(Stored items)
*** Begin section ***

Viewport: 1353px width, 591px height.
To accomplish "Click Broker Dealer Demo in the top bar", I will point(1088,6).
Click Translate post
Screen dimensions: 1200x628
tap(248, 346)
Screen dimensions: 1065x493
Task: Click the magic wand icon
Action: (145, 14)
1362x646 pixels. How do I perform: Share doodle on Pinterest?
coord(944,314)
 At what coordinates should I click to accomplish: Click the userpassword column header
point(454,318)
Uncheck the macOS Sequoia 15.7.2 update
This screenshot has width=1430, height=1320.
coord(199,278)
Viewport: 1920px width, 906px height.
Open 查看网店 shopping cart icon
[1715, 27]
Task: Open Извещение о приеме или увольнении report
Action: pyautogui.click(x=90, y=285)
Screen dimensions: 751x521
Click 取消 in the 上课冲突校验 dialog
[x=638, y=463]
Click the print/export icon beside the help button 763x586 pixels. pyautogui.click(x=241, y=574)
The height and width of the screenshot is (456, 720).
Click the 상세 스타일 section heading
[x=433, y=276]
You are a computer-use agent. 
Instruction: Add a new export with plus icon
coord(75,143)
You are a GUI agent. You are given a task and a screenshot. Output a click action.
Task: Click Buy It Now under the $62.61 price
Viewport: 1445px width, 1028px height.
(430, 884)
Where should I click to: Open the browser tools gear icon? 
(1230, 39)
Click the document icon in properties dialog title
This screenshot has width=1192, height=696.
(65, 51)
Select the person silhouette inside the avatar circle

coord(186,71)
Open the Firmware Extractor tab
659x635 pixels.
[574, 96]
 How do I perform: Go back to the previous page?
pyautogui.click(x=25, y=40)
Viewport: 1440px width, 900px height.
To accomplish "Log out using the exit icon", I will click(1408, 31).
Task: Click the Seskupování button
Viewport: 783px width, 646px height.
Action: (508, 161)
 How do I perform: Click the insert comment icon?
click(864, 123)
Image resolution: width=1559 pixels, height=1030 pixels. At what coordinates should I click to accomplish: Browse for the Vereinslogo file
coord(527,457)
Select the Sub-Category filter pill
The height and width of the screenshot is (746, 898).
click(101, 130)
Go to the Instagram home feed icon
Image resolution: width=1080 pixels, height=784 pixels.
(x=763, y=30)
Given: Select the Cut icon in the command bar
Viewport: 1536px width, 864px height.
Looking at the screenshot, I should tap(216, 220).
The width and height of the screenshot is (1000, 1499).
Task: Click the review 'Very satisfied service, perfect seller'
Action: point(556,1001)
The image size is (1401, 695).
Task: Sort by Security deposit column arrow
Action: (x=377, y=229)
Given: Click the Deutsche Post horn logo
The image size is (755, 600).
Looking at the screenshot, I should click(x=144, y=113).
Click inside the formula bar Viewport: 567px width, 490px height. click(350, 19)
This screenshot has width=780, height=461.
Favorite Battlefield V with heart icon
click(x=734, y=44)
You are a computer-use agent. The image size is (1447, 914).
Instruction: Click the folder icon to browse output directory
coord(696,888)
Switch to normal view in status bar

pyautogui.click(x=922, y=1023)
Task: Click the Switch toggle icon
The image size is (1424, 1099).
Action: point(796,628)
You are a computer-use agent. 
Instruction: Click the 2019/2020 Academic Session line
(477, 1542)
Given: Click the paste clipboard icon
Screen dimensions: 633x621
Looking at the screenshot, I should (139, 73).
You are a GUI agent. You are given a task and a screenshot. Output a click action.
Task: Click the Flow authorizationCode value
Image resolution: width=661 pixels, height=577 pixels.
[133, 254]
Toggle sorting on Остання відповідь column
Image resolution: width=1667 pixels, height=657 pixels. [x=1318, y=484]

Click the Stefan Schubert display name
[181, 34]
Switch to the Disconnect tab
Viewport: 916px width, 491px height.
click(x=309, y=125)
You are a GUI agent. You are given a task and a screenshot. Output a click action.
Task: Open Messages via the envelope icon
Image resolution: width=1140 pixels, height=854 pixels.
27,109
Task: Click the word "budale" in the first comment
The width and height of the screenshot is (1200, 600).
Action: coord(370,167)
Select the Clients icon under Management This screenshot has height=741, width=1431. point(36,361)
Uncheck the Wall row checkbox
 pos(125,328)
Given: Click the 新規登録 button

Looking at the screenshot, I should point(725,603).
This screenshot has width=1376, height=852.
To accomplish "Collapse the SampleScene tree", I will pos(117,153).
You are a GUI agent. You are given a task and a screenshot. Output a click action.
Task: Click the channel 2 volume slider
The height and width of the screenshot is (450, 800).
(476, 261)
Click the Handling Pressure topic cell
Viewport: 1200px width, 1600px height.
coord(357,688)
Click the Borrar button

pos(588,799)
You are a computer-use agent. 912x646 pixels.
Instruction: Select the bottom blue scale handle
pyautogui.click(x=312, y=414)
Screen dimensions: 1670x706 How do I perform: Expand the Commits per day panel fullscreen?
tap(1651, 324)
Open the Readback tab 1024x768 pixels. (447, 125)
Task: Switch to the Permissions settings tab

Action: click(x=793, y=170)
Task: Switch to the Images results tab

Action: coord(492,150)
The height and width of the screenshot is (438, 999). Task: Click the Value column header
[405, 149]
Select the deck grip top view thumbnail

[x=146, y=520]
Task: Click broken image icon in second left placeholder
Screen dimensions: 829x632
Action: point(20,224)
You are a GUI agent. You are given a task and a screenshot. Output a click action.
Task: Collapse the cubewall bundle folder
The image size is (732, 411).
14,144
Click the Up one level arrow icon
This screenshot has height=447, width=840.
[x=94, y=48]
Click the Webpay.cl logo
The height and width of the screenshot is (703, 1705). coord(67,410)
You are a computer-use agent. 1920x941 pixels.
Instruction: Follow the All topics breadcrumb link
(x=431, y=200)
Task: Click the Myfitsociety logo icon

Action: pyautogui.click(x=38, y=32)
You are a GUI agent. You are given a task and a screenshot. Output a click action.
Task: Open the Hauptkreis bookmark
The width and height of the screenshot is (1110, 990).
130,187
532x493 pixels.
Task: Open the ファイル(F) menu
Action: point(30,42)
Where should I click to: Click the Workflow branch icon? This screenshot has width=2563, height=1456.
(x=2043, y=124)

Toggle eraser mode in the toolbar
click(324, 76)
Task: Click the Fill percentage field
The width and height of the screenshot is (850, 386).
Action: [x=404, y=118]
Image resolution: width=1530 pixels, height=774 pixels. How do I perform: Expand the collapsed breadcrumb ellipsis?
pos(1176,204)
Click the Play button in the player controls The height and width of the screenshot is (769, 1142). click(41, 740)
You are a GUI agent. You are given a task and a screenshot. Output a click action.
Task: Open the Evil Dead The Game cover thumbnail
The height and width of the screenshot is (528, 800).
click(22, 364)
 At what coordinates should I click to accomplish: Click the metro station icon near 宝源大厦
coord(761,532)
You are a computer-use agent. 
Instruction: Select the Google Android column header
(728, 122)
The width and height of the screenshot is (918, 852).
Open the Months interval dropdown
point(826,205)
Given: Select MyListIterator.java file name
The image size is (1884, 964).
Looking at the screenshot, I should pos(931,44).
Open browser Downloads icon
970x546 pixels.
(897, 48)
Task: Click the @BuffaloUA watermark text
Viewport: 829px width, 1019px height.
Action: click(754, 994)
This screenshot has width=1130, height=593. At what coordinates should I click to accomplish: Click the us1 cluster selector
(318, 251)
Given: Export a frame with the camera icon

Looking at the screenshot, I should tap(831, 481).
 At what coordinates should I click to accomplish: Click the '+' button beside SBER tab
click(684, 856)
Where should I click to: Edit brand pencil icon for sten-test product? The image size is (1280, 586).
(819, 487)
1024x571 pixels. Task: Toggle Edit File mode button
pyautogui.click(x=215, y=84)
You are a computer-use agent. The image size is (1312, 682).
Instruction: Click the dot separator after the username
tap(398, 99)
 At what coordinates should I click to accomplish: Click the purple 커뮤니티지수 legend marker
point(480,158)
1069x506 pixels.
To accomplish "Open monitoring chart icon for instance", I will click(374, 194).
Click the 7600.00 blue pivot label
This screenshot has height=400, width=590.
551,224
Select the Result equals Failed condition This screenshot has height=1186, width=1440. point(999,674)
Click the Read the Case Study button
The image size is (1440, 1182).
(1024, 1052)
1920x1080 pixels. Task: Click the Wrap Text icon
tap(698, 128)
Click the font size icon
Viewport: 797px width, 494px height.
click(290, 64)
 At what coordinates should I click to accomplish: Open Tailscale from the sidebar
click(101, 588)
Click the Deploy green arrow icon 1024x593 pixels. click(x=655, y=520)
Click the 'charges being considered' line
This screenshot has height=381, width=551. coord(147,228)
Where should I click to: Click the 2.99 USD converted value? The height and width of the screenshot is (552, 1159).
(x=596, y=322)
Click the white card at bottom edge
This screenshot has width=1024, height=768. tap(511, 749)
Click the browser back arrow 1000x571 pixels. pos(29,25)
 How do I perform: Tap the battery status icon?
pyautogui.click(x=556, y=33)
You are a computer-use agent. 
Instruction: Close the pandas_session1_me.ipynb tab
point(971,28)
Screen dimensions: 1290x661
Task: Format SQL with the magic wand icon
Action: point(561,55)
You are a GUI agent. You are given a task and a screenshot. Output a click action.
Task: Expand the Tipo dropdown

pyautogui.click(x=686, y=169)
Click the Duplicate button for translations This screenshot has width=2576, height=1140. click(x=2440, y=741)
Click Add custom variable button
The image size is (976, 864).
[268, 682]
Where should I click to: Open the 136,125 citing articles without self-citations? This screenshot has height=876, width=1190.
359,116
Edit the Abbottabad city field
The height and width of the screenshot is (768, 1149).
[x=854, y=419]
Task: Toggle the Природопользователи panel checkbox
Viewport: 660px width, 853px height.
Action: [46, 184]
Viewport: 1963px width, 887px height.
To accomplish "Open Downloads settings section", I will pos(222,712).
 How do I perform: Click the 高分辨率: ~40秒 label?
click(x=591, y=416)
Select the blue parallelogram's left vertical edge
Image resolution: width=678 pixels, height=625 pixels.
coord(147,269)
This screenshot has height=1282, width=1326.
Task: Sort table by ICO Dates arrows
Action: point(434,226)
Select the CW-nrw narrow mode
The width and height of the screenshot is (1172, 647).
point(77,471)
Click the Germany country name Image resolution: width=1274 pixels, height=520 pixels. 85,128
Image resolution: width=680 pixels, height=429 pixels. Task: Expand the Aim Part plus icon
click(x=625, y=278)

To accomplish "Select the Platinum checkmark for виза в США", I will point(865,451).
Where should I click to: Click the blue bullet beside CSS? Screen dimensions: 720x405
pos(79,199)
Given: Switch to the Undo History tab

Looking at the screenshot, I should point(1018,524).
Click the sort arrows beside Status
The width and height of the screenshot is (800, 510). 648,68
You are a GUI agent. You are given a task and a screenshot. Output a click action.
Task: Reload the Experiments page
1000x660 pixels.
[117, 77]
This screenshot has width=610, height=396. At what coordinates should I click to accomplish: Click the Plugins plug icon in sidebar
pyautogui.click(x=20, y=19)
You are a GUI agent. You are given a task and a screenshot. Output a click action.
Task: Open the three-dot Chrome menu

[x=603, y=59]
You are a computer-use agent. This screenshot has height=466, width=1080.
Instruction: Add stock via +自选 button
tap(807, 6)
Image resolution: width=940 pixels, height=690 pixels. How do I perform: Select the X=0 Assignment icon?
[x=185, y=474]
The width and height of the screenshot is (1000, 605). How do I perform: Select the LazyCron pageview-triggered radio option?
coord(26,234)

*** End section ***

### Assignment
All that is wanted is a faithful reproduction of the line above with "Select the person", the line with "Viewport: 1440px width, 900px height.", and every line in between.

### Exercise response
Select the person silhouette inside the avatar circle

coord(186,71)
Open the Firmware Extractor tab
659x635 pixels.
[574, 96]
 How do I perform: Go back to the previous page?
pyautogui.click(x=25, y=40)
Viewport: 1440px width, 900px height.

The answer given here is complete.